Many of these staphylococcal adhesins are part of a family of structurally related proteins referred to as S. epidermidis surface (SES) proteins [7]. These cell wall–anchored proteins interact with host matrix molecules, such as fibronectin, collagen, and fibrinogen [7]. These interactions are critical for bacterial adherence to different host tissue surfaces and for initiating infections [8, 9]. Redundancy of function may allow staphylococcal species with varying arrays of these proteins to colonize different tissue surfaces [10].

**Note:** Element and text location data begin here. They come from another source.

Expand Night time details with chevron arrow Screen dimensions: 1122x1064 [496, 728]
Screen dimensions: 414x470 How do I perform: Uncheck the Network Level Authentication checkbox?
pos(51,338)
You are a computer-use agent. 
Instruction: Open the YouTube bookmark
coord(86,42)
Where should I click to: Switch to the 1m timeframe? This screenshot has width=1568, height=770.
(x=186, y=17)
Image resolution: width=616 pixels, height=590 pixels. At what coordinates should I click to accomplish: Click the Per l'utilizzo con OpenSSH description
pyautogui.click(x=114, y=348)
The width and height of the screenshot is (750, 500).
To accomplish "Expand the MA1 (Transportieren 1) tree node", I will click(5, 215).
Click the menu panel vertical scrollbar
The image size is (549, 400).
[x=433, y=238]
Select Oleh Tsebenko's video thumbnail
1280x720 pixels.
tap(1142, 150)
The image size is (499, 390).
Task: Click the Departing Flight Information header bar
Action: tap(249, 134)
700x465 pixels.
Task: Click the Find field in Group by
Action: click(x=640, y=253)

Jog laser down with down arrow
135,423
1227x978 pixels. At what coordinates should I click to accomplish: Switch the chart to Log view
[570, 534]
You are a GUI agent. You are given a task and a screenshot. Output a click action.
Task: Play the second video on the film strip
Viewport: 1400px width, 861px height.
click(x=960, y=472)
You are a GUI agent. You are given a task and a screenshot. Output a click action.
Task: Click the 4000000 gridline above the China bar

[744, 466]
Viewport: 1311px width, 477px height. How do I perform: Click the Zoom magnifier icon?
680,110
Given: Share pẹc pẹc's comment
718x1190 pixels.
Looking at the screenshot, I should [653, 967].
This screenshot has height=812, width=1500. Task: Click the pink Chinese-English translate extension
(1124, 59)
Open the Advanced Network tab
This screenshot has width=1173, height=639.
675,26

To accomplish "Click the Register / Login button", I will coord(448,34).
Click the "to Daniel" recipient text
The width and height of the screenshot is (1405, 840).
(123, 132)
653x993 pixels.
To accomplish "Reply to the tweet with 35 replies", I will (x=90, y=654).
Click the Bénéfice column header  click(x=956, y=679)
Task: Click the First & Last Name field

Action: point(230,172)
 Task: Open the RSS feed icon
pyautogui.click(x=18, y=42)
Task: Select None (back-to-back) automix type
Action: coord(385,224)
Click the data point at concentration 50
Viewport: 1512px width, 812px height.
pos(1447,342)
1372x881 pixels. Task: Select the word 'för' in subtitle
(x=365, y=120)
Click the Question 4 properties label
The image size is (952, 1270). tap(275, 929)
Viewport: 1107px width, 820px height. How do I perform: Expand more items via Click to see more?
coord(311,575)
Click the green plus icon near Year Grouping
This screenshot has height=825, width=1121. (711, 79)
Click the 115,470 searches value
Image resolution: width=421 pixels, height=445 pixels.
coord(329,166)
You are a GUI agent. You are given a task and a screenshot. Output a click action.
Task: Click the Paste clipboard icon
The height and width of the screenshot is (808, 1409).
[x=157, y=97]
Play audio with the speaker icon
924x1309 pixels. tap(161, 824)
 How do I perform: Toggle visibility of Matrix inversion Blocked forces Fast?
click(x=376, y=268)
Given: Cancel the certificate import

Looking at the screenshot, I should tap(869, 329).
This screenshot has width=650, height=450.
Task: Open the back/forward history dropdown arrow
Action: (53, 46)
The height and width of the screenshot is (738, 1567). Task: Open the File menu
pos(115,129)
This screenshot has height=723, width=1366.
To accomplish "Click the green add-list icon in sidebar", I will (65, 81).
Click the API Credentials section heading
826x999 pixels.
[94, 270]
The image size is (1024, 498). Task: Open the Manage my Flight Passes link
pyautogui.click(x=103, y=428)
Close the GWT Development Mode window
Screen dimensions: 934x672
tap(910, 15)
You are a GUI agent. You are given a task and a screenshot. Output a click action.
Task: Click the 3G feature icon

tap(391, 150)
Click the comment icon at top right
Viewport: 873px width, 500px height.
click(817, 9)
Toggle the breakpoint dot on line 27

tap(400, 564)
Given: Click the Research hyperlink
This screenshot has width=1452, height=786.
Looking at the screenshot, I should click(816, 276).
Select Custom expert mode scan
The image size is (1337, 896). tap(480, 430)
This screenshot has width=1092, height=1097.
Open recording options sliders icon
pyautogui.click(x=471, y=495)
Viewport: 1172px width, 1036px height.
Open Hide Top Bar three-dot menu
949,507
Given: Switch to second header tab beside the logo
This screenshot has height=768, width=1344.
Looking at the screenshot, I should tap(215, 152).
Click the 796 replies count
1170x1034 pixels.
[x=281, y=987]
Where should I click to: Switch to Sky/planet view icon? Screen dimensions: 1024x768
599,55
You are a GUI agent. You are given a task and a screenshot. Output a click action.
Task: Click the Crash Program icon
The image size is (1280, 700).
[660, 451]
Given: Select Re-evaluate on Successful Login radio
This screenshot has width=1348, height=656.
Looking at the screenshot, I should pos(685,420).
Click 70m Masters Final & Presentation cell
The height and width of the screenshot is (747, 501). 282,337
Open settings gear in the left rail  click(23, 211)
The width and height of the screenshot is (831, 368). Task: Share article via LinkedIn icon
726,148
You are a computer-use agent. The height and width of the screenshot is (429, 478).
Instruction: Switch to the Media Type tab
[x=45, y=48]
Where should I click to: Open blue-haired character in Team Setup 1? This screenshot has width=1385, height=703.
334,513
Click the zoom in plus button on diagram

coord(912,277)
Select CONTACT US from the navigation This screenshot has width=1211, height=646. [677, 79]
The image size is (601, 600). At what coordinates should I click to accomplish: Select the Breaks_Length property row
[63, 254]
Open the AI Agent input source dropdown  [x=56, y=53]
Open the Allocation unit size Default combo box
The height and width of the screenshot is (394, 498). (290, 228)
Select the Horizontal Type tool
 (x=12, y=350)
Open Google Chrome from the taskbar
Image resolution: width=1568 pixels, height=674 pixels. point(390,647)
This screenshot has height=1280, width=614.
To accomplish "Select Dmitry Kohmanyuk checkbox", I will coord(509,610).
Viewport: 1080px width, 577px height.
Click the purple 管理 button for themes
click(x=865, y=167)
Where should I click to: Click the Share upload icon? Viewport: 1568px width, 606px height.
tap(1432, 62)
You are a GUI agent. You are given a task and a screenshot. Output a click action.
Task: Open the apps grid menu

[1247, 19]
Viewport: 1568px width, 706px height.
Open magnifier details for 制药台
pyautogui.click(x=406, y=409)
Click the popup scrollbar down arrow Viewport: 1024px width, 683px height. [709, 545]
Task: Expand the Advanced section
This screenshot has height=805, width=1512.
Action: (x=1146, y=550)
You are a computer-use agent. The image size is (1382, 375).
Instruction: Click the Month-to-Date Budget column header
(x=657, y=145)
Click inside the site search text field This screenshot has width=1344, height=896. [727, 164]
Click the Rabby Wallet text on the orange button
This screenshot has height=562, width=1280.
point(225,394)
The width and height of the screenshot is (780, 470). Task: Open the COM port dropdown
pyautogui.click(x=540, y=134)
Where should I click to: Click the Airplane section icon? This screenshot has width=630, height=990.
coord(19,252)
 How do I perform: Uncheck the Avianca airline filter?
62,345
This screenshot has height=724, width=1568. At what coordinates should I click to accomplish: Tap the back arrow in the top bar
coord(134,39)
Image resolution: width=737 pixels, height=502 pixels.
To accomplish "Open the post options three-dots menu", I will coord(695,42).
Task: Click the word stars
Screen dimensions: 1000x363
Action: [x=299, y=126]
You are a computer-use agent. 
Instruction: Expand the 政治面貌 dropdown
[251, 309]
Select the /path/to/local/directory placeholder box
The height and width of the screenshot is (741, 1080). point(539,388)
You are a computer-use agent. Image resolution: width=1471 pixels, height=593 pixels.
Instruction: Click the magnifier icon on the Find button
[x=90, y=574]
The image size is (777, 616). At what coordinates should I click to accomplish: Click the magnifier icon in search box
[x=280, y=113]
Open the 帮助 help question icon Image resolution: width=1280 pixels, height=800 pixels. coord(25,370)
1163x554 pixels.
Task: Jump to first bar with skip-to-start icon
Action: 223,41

In earlier studies, we found that SdrF, one of these SES proteins, is present in both colonizing and clinical (eg, bacteremia) isolates (approximately 54%–67%) and that it binds collagen [7, 11]. Collagen was found coating the driveline surfaces of ventricular assist devices; thus, adherence to collagen seemed to play a role in the initiation of these device infections [11]. In a series of preliminary assays designed to identify other potential host tissue receptors for this protein, we found that SdrF adhered to keratin, a major constituent of the outer layer of human skin [12, 13]. This led to our interest in exploring the role of SdrF as a facilitator of S. epidermidis adherence to and colonization of skin. Here, we examine the interaction of SdrF with keratin, human nasal epithelial cells, and keratinocytes.
METHODS
Bacterial Strains, Growth Conditions, Recombinant Proteins, and DNA Constructs
Lactococcus lactis MG1363 was the host strain used for the cell surface expression of recombinant S. epidermidis proteins. Strains were grown in appropriate media as described elsewhere [14]. We used previously generated DNA constructs, as described elsewhere [14] (Supplementary Table 1). These constructs included the ligand-binding A and B domains each expressed in L. lactis. The SdrF-positive (SdrF+) S. epidermidis strain 9491 was used in binding studies [14].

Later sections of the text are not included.